### GIVEN EXERCISE 1
In the article on Western Digital's quarterly results, translate this sentence into Spanish: "The number was 63.1 million in the previous quarter and 60.2 million a year ago."
### GIVEN EXERCISE 2
According to the article on Western Digital's quarterly results, how many drives did WD build in the third fiscal 2014 quarter?
### GIVEN EXERCISE 3
Continue the article on Western Digital's quarterly results, starting after its last sentence.

### SOURCE EXCERPT
BEGIN

Despite all the marketing/analyst guffery about data bloat driving storage sales, both Seagate and Western Digital have seen lower sales in the last three months.

Here's the overall WD picture: revenues in the third fiscal 2014 quarter, ending 28 March, were $3.7bn, down a tad compared to the $3.76bn recorded a year ago, and down $300m on the $4bn reported in the second quarter.

Profits were $375m, which compared to the $391m earned a year ago, and the $430m earned in the second fiscal 20124 quarter. WD built 60.4 million drives. The number was 63.1 million in the previous quarter and 60.2 million a year ago. Overall it's not a pretty picture. Why did the buyers buy fewer drives than before?

WD_Results_to_Q3_fy20124

WD profit and revenue numbers to Q3 fy2014. Click chart to see larger version

Prez and CEO Steve Milligan said: "Our results reflect sustained strength in gaming, anticipated seasonality in client and branded products, and some softness in the enterprise space. ... We continue to see demand stabilising in the commercial side of our client business as part of a PC refresh cycle and we remain positive about the long-term demand trends in the enterprise space. The continued strength in gaming is due to consumers’ healthy demand for the newest game console designs, all of which have integrated hard drives."

In the earnings call, Milligan talked about the enterprise weakness, remarking: "The primary area where we saw a bit of weakness in terms of enterprise demand was in capacity enterprise." No onrushing data tsunami here then.

This market "tends to be dominated by a relatively few number of customers," and if they buy less, the effect is considerable.

END

### GIVEN INFORMATION
BEGIN

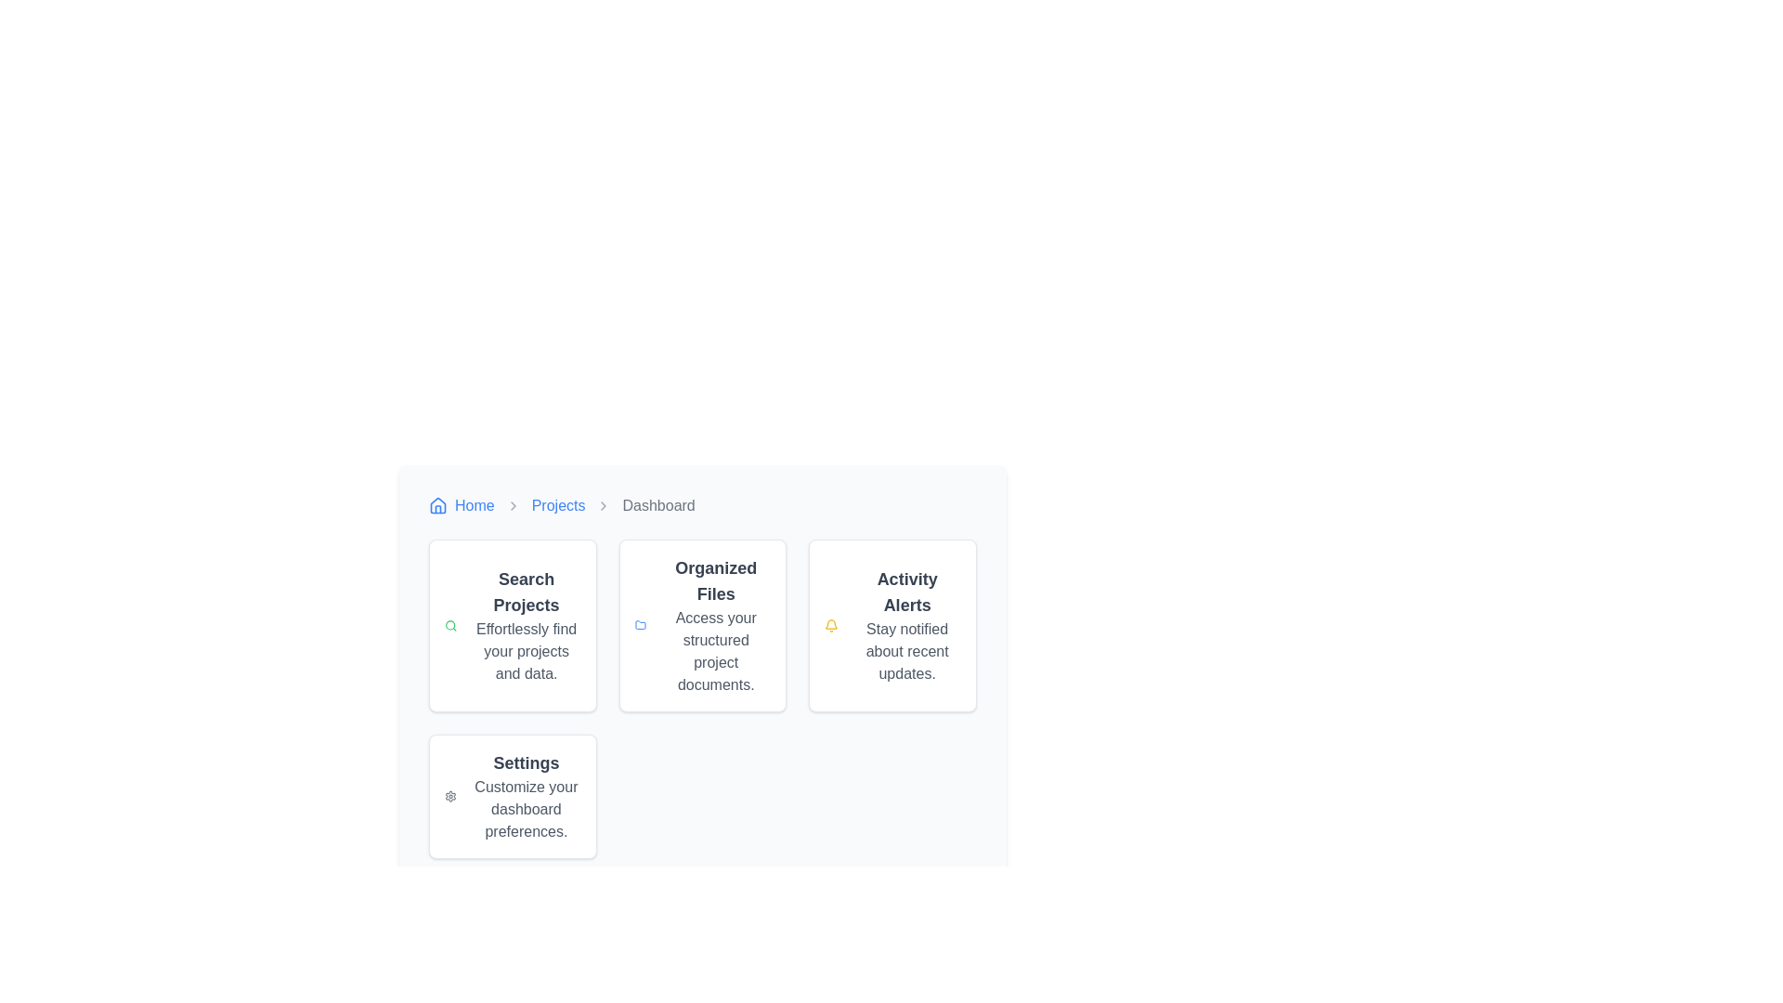 This screenshot has width=1783, height=1003. Describe the element at coordinates (659, 505) in the screenshot. I see `the 'Dashboard' descriptive label on the right side of the navigation bar, styled in gray, following 'Home' and 'Projects'` at that location.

END

### RIGHT ANSWER 1
La cifra fue de 63,1 millones en el trimestre anterior y de 60,2 millones hace un año.

### RIGHT ANSWER 2
60.4 million drives.

### RIGHT ANSWER 3
That's what happened, apparently: "What we saw was increased efficiency from the standpoint of some of our significant hyperscale buyers. ... they’re basically working off inventory that they already had in place, " This matches Seagate's experience.

That demand should pick up, says the chief: "We see that [weakness] persisting through our current quarter that we’re in, our fiscal Q4, and we expect that demand will pick up in the second half of the year, more in line with what we’ve been seeing in the past. "

Milligan also said: "Our enterprise-class SSD business had another strong quarter," but enterprise SSD sales totalled $134m and were down 13.6 per cent on the previous quarter although 46.5 per cent higher than a year ago.

Yet SSDs are hot and it's surprising - at least to this hack - to see a quarterly decline, especially with WD Corp's (WDC) HGST unit having accumulated so many flash storage operations – such as sTec, Virident, and Velobit.

WD_ent_SSD_Revs_to_Q3_fy2014

WD Enterprise SSD revenue history

Milligan reminded call attendees: "relative to the sTec side, the momentum there was not exactly positive. I think you’ve got to consider that really we bought a, I hate to call it this, but a little bit of a distressed asset. ... legacy sTec products ... will go away."

WDC CFO Tim Leyden said: "We continue to expect that our SSD enterprise business will outpace the market’s revenue growth rate over the long term. ... We’re putting together the multiple roadmaps for sTec, Virident, VeloBit, and the JDA. And as we put those together, we will have some efficiencies that will come from cost. We’ll obviously be building up our revenue."

Sales of the 6TB helium drives went well, said Milligan: "Several strategic OEM customers have qualified our 6TB helium filled drive and we are shipping to them in volume."

Andrew Nowinski of Piper Jaffray commented: "... it looks like both notebooks and desktop units under-performed relative to Seagate this quarter."

As with Seagate, WD has found hybrid flash/disk drives disappointing, with Milligan saying: "Frankly it hasn’t been as compelling of a product, or has not tracked to our original expectations. And I think that is not only a WD statement, but is also frankly largely an industry statement. ... the reality is that the sales level, the revenue level, have been disappointing versus our original expectations."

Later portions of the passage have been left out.